Dinamam Tuxá, coordenador executivo da Apib, alerta que direitos indígenas fundamentais estão sob ameaça. Segundo ele, a demarcação de territórios deve ser inserida como estratégia de segurança dos povos, que vivem em meio a conflitos fundiários. Tuxá associa à tese do marco temporal casos recentes de violência registrados nas aldeias.
“É preciso demarcar e proteger as terras indígenas”, resume Tuxá. “Nós temos lutado fortemente para que o texto constitucional seja seguido. Para isso, é importante que os direitos indígenas sejam garantidos e implementados, que as instituições sejam respeitadas, e o movimento seja ouvido.”
COP 30 e o movimento indígena
Rumo à COP30, a conferência do clima da ONU (Organização das Nações Unidas), o ATL convocou entidades representativas de povos originários de outros países para debater assuntos relacionados ao meio ambiente, como transição energética justa, racismo ambiental e a pressão do governo federal para explorar petróleo na Foz do Amazonas.
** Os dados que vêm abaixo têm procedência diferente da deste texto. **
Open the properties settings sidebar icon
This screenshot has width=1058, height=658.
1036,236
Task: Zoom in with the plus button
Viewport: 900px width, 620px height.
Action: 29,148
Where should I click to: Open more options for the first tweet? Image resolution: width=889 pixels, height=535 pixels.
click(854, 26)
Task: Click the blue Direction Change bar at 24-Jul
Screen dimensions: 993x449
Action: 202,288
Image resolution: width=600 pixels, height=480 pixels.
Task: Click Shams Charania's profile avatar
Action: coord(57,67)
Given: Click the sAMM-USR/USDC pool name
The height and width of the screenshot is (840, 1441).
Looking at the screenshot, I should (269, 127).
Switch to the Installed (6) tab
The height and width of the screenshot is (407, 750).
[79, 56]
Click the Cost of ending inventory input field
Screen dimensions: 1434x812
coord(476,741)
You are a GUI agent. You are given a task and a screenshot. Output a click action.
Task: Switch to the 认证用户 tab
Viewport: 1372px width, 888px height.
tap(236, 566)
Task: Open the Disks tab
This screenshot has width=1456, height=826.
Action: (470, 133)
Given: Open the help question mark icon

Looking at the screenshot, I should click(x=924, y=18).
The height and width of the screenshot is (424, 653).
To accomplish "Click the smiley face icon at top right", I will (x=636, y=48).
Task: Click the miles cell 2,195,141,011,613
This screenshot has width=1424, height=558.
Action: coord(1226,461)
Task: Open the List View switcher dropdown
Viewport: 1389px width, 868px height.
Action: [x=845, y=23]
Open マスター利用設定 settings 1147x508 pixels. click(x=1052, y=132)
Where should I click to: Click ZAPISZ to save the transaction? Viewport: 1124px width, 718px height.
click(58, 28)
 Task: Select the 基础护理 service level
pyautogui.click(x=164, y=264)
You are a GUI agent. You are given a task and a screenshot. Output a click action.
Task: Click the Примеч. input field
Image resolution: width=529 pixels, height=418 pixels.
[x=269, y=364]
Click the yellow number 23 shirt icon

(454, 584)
A COP30 será realizada em Belém, em novembro. A expectativa das entidades ligadas à pauta indígena é de que haja a maior delegação de povos tradicionais da história da conferência climática. Em campanha, a Apib tem pedido maior a participação de indígenas nas decisões internacionais sobre combate às mudanças climáticas.
COP 30 vai acontecer em Belém, em novembro (Foto: Rodrigo Pinheiro – Ag.Pará)
A iniciativa ganhou mais força com a criação do G9, grupo de coalizão formado por organizações indígenas dos nove países da bacia amazônica (Brasil, Bolívia, Colômbia, Equador, Guiana, Guiana Francesa, Peru, Suriname e Venezuela). O pacto foi anunciado na COP16, conferência da ONU sobre biodiversidade que ocorreu em Cáli, na Colômbia, em 2024.
Neste ano, o Acampamento Terra Livre espera superar a quantidade de público das edições anteriores, com o engajamento de povos de outros países, entre eles indígenas da Austrália e das ilhas do Pacífico. Em 2024, o evento reuniu cerca de 8.000 participantes.
Iniquilipi Chiari-Lombardo, representante da etnia guna do Panamá, vai participar pela segunda vez do ATL. Ele conta que conheceu a história da manifestação pelas redes sociais e decidiu representar o seu povo, que vive na comarca indígena mais conhecida do país.
O panamenho conta que viaja o mundo para trocar conhecimentos sobre cultura e fortalecimento das lutas dos povos originários pelos direitos territoriais e pela defesa do meio ambiente. Chiari-Lombardo participou na semana passada de um encontro em Oxford, no Reino Unido, sobre a crise climática e o protagonismo indígena.
“Os encontros dos povos fortalecem as lutas que buscam os mesmos objetivos, entre elas defender seus territórios. As nações indígenas estão na linha de frente das questões climáticas e da proteção dos biomas naturais. A luta é de todos nós”, diz.
O ATL vai homenagear ainda os 20 anos de criação da Apib.